**YOUR INSTRUCTIONS**
Retype the passage below about Gordon's artwork for Labat in full, word for word.

Gordon hand-sewed the pieces onto backing cloths and adhered the cloths to an eight foot by ten foot piece of canvas. Her artistic talents then complemented her ingenuity.

"Then I painted the border and areas within the piece as well. I painted those with an African mudcloth design. I chose that because she (Labat) has African and Choctaw heritage; both of those cultures favored the use of real strong geometric designs."

Through the techniques she used, Gordon represented the span of Labat's life. The handsewn cloth represented the archaic times of Labat's youth, and the computer technology represented her zenith.

The work took one and a half years to complete. Gordon was able to present the work to Labat just two weeks before Labat's death. "Friends went with me, and we stood up on chairs and held it up so she could see it. There were lots of tears. She was so happy. She was so proud of her family and the accomplishments, and she was absolutely thrilled."

Before Labat's passing, Gordon promised that she would find a place to prominently display the artwork, thereby sharing Labat's history with the public. "A nice ending to that part of the story is that I had promised her before her death that I would do my best to see that piece end up in a museum or someplace public where the story could be shared. She would be so happy to know that her piece is not going to just any museum, but to the Smithsonian. I feel good about being able to fulfill my promise to her in such a big way."

Gordon received a response from the Smithsonian Institution just two weeks after submitting an information package about her artwork. Labat: A Creole Legacy has been sent to the Smithsonian's Anacostia Museum and Center for African American History and Culture in Washington, D.C. Portia James, historian for the Anacostia Museum, said that Gordon's artwork would likely be shown in 2005.

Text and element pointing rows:

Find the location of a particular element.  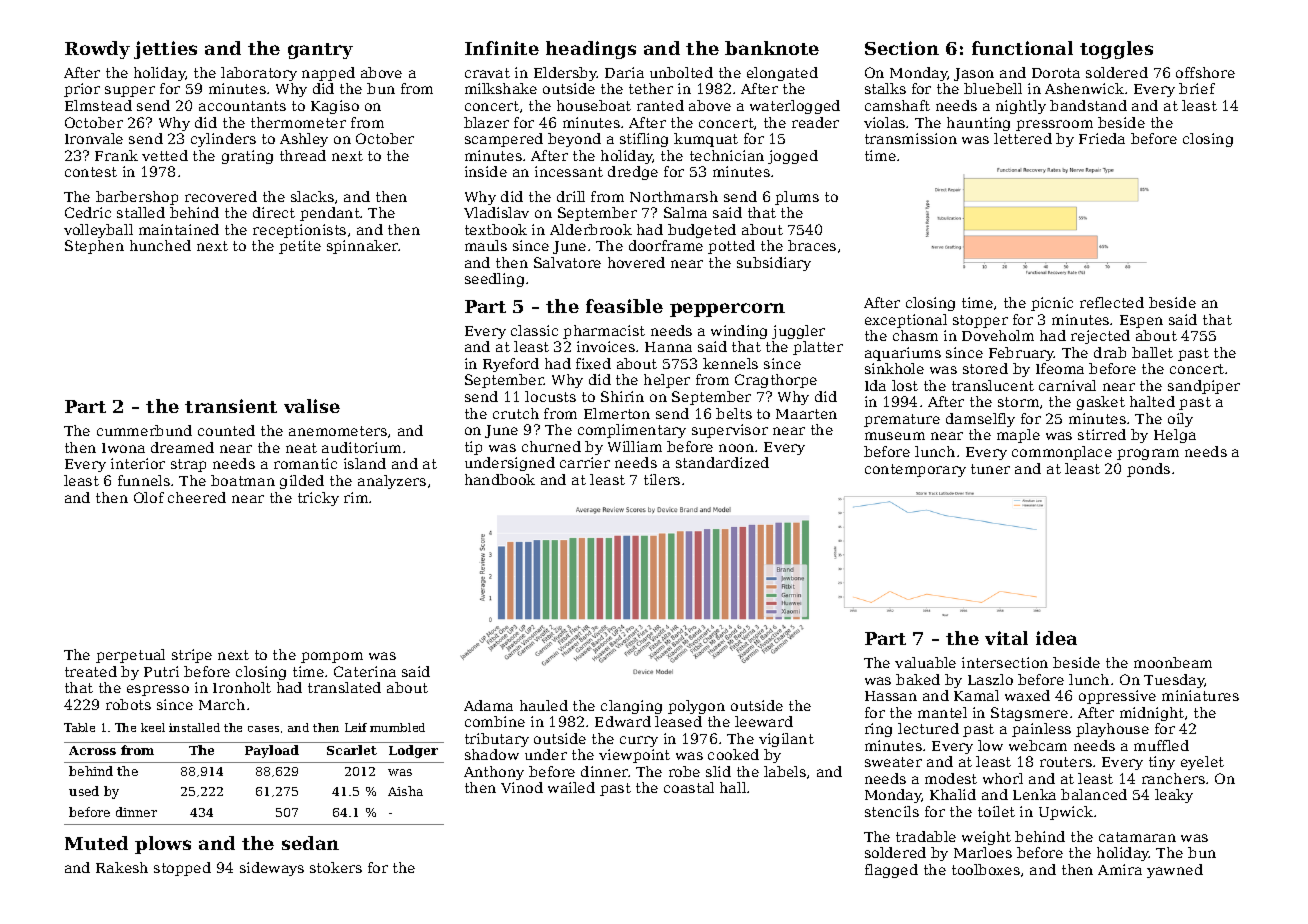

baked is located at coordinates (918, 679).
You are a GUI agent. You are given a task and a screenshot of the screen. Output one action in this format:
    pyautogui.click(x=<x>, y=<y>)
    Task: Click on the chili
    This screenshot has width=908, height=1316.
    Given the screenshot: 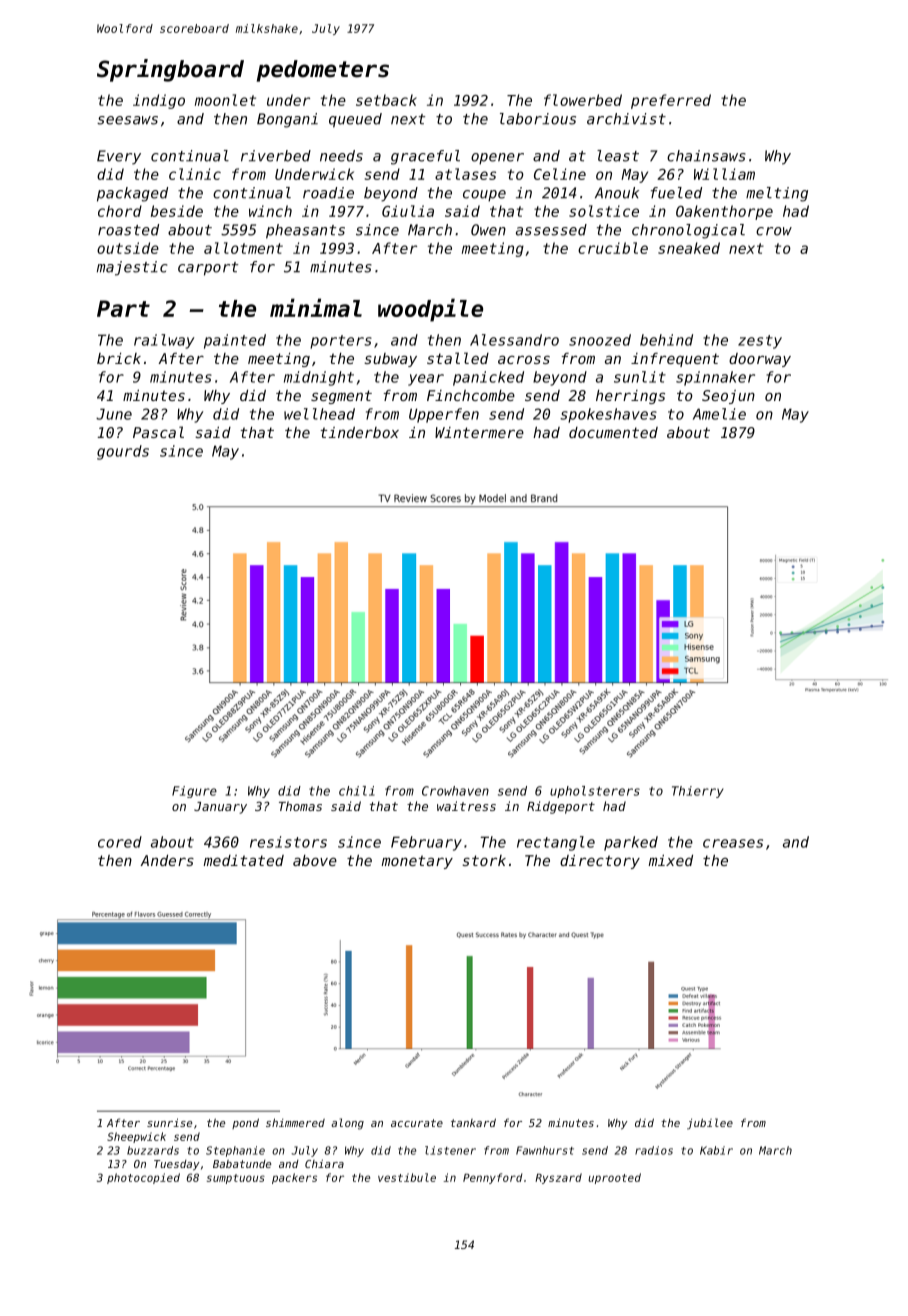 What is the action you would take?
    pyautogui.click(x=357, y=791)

**OUTPUT**
Gordon hand-sewed the pieces onto backing cloths and adhered the cloths to an eight foot by ten foot piece of canvas. Her artistic talents then complemented her ingenuity.

"Then I painted the border and areas within the piece as well. I painted those with an African mudcloth design. I chose that because she (Labat) has African and Choctaw heritage; both of those cultures favored the use of real strong geometric designs."

Through the techniques she used, Gordon represented the span of Labat's life. The handsewn cloth represented the archaic times of Labat's youth, and the computer technology represented her zenith.

The work took one and a half years to complete. Gordon was able to present the work to Labat just two weeks before Labat's death. "Friends went with me, and we stood up on chairs and held it up so she could see it. There were lots of tears. She was so happy. She was so proud of her family and the accomplishments, and she was absolutely thrilled."

Before Labat's passing, Gordon promised that she would find a place to prominently display the artwork, thereby sharing Labat's history with the public. "A nice ending to that part of the story is that I had promised her before her death that I would do my best to see that piece end up in a museum or someplace public where the story could be shared. She would be so happy to know that her piece is not going to just any museum, but to the Smithsonian. I feel good about being able to fulfill my promise to her in such a big way."

Gordon received a response from the Smithsonian Institution just two weeks after submitting an information package about her artwork. Labat: A Creole Legacy has been sent to the Smithsonian's Anacostia Museum and Center for African American History and Culture in Washington, D.C. Portia James, historian for the Anacostia Museum, said that Gordon's artwork would likely be shown in 2005.